**TEXT EXCERPT**
⁂

In March 2023, Chang was awarded the eighth Newman Prize for Chinese Literature at the University of Oklahoma.

In 2023 and 2024, Eyelids of Morning won several major literary awards, including the 2023 Taiwan Literature Award.

⁂

**DATA LISTING**
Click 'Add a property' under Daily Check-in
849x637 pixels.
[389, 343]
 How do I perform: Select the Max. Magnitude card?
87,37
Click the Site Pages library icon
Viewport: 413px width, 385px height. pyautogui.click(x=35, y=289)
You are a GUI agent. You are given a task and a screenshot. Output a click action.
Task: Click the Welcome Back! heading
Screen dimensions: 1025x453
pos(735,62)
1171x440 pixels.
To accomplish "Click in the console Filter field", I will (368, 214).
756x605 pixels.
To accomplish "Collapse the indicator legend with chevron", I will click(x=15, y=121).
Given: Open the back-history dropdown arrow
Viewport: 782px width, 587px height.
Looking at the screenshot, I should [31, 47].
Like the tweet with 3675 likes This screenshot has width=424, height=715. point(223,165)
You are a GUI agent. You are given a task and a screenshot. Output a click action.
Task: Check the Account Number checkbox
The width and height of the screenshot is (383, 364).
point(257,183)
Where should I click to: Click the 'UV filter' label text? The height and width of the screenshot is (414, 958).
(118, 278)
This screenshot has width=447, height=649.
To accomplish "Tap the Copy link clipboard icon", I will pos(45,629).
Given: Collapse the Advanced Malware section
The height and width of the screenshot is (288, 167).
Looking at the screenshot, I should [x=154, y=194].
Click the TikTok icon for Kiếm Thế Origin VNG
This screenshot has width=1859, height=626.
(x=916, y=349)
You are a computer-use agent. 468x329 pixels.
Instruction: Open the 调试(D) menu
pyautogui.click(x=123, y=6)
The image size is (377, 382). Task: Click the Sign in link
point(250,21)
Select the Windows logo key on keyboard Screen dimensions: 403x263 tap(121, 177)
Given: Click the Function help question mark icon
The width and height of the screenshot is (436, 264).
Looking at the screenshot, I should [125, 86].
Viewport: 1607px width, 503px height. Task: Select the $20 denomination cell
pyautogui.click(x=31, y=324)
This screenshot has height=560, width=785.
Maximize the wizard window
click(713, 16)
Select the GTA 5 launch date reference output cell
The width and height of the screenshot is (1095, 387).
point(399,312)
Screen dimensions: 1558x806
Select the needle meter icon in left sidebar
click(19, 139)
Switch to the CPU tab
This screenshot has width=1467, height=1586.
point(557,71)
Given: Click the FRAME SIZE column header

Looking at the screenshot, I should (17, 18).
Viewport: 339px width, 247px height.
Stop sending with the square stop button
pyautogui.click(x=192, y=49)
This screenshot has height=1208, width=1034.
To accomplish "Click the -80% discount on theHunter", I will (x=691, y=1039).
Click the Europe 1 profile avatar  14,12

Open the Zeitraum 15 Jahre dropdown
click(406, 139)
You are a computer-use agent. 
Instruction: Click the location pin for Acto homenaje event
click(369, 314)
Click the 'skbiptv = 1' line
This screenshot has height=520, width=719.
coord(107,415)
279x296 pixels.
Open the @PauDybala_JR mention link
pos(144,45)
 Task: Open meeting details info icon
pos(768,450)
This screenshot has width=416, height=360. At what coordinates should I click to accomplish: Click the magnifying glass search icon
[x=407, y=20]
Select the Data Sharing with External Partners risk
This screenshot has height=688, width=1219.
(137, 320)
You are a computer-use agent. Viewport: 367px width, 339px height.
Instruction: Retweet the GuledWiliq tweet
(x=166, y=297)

⁂

**COMPLETE THE FOLLOWING**
**A.** Reproduce the passage on literary awards, everything from "In March 2023, Chang" down to "Taiwan Literature Award.".
**B.** List every named person, literary work, prize, and institution that appears in the passage on literary awards.
**C.** State whether each statement agrees with the passage on literary awards, answering yes or no and quoting the deciding words: (i) Chang received the Newman Prize for Chinese Literature in March 2023. (ii) Eyelids of Morning won a single literary award. (iii) The Newman Prize awarded to Chang was the fifth such prize.

**OUTPUTS BY TASK**
**A.**
In March 2023, Chang was awarded the eighth Newman Prize for Chinese Literature at the University of Oklahoma.

In 2023 and 2024, Eyelids of Morning won several major literary awards, including the 2023 Taiwan Literature Award.

**B.**
Chang
Newman Prize for Chinese Literature
University of Oklahoma
Eyelids of Morning
Taiwan Literature Award

**C.**
(i) Yes: "In March 2023, Chang was awarded the eighth Newman Prize for Chinese Literature"
(ii) No: "won several major literary awards"
(iii) No: "the eighth Newman Prize for Chinese Literature"